→ **文本段落**
----

一种经miniSOG标记的人腺病毒的制备

为了探索腺病毒感染细胞后病毒核心在胞内运输的过程,本研究构建了一株经miniSOG标记IX蛋白的人腺病毒。首先,我们通过重叠延伸PCR的方法合成了miniSOG基因,将其克隆至pcDNA3表达载体后转染293细胞,荧光显微镜下可观察到miniSOG蛋白的表达,经固定,封闭,DAB-H2O2染色,OsO4固定染色后,可见表达miniSOG蛋白的细胞呈深褐色。之后将miniSOG构建至腺病毒穿梭载体pShuttle的IX基因3’端,并通过与骨架质粒pAdeasy-1在E.coli BJ5183细菌内同源重组获得了重组腺病毒质粒pAd5-IXSOG。pAd5-IXSOG质粒经PacI酶切线性化后转染293细胞,拯救出重组腺病毒HAdV-5-IXSOG。经过8轮扩增,超速离心纯化后获得2.0ml浓度为6.0×1011vp/mL的重组腺病毒,电子显微镜下可见完整病毒颗粒。本研究经反向遗传学技术对腺病毒载体进行改造,成功制备了经miniSOG标记的重组腺病毒HAdV-5-IXSOG,该病毒可用于腺病毒感染细胞的实时追踪。

----

[已存数据]

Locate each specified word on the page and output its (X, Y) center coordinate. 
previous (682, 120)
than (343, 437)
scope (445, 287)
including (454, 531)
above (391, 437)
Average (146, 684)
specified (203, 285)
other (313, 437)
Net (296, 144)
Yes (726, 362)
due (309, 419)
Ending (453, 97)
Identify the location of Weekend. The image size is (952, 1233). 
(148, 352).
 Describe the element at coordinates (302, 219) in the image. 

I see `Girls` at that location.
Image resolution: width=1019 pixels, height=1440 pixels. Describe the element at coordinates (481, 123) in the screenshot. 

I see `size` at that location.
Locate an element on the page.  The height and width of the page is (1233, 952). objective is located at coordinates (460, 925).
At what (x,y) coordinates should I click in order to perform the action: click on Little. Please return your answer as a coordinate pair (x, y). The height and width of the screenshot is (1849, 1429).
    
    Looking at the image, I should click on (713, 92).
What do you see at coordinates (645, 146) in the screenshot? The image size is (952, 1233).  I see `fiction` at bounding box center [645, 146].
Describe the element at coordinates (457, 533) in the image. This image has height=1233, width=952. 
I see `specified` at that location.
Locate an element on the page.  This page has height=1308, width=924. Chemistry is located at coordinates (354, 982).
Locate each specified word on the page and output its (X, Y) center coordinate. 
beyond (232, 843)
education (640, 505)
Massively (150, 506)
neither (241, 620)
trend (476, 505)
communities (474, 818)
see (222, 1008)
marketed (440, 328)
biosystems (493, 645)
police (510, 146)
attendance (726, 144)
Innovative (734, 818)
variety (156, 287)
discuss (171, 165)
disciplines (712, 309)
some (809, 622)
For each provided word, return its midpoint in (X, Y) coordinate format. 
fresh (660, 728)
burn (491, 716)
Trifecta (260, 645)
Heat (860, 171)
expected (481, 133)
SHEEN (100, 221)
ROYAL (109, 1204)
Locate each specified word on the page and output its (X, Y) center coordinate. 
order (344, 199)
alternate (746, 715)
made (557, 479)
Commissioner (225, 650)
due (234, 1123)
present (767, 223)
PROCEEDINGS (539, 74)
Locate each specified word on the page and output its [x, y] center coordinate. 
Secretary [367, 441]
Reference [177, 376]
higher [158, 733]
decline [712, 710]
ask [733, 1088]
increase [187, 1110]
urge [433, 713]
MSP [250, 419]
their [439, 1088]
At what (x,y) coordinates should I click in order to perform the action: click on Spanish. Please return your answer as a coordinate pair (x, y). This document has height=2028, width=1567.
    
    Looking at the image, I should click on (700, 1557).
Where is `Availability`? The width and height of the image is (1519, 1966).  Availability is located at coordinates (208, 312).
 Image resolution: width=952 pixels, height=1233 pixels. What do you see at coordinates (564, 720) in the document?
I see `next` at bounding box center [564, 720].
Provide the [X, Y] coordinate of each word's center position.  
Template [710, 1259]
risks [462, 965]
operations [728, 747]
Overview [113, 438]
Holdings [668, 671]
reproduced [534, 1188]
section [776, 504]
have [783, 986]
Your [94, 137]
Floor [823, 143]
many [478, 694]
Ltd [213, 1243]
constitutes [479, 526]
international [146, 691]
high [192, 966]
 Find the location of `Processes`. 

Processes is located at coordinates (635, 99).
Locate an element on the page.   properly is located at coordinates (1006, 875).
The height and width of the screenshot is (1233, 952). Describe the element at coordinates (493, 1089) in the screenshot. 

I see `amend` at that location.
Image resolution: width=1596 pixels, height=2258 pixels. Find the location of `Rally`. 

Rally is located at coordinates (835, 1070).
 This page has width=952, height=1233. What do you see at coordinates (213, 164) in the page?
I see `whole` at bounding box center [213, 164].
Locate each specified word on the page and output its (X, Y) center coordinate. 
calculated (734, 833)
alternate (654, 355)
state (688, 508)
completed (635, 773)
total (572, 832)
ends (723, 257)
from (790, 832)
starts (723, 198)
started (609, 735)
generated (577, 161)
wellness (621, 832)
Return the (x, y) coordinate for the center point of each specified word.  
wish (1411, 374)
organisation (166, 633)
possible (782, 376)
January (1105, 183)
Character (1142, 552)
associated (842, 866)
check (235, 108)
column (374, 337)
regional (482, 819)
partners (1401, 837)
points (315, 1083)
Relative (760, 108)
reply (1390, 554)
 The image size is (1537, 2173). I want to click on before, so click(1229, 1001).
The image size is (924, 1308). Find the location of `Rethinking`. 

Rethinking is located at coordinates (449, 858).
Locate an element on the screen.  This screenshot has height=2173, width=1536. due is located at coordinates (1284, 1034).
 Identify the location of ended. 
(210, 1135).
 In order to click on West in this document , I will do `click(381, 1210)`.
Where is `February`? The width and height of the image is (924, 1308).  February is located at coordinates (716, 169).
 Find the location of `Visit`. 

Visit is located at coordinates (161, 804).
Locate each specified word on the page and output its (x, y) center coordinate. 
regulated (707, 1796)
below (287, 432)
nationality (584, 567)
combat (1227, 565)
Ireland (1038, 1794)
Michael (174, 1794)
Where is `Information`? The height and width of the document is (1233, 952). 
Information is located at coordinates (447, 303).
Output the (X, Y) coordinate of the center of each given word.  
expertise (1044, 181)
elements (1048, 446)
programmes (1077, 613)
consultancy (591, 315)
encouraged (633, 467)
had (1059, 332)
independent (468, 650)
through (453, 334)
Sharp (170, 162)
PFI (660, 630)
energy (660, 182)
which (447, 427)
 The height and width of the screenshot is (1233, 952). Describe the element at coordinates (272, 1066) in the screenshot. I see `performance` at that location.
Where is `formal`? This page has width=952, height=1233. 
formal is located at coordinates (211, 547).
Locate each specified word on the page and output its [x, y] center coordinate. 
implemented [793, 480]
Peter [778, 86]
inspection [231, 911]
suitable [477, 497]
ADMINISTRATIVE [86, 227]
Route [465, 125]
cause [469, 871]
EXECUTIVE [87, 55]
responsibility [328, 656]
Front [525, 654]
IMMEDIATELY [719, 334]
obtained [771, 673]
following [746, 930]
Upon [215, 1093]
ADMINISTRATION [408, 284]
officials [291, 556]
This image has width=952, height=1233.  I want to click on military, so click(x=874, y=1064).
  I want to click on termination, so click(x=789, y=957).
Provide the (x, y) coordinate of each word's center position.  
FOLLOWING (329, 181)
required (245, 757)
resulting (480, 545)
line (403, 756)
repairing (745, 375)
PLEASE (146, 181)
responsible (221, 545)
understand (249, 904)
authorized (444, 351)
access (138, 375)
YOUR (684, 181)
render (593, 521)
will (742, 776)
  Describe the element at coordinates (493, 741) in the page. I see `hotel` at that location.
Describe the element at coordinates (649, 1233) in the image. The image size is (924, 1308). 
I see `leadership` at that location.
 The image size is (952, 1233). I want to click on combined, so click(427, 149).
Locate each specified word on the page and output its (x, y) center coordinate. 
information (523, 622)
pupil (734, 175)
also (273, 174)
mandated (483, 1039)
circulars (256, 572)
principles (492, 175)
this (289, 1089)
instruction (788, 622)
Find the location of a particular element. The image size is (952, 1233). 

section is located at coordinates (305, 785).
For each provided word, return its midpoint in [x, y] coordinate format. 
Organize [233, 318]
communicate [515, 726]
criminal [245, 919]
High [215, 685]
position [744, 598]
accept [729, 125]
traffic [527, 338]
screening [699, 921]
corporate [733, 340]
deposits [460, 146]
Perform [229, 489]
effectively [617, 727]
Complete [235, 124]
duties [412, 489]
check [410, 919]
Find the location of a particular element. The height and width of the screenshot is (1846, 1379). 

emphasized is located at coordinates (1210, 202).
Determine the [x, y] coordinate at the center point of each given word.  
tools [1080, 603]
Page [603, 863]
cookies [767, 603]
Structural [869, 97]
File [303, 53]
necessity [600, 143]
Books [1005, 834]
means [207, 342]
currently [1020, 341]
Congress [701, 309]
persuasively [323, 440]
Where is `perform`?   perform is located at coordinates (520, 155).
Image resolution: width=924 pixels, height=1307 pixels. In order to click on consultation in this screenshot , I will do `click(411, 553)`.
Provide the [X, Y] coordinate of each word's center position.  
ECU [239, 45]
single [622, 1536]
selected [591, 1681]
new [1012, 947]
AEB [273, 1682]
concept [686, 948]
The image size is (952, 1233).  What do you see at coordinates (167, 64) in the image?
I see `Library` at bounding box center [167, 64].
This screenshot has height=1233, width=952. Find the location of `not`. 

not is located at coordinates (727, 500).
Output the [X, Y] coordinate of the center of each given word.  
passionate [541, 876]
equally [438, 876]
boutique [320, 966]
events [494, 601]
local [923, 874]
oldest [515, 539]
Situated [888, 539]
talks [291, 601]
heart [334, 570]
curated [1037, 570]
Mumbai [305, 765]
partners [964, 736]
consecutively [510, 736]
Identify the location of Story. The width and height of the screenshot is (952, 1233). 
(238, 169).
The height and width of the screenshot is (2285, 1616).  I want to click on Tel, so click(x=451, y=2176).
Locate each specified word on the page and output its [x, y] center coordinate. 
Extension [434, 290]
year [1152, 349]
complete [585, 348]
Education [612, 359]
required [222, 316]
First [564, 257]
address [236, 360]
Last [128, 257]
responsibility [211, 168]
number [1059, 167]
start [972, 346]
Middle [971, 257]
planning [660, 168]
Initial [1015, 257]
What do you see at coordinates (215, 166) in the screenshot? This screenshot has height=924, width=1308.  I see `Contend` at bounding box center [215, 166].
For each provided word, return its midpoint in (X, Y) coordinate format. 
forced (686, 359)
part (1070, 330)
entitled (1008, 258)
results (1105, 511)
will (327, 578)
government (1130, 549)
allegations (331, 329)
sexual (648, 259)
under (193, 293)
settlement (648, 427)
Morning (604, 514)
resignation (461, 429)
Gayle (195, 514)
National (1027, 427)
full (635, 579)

----

→ **待办任务**
照原样抄写关于miniSOG标记腺病毒的文字中从“一种经miniSOG标记的人腺病毒的制备”开始、一直到“于腺病毒感染细胞的实时追踪。”为止的部分。 这些记录在此不起任何作用。

→ **问题解答**
一种经miniSOG标记的人腺病毒的制备

为了探索腺病毒感染细胞后病毒核心在胞内运输的过程,本研究构建了一株经miniSOG标记IX蛋白的人腺病毒。首先,我们通过重叠延伸PCR的方法合成了miniSOG基因,将其克隆至pcDNA3表达载体后转染293细胞,荧光显微镜下可观察到miniSOG蛋白的表达,经固定,封闭,DAB-H2O2染色,OsO4固定染色后,可见表达miniSOG蛋白的细胞呈深褐色。之后将miniSOG构建至腺病毒穿梭载体pShuttle的IX基因3’端,并通过与骨架质粒pAdeasy-1在E.coli BJ5183细菌内同源重组获得了重组腺病毒质粒pAd5-IXSOG。pAd5-IXSOG质粒经PacI酶切线性化后转染293细胞,拯救出重组腺病毒HAdV-5-IXSOG。经过8轮扩增,超速离心纯化后获得2.0ml浓度为6.0×1011vp/mL的重组腺病毒,电子显微镜下可见完整病毒颗粒。本研究经反向遗传学技术对腺病毒载体进行改造,成功制备了经miniSOG标记的重组腺病毒HAdV-5-IXSOG,该病毒可用于腺病毒感染细胞的实时追踪。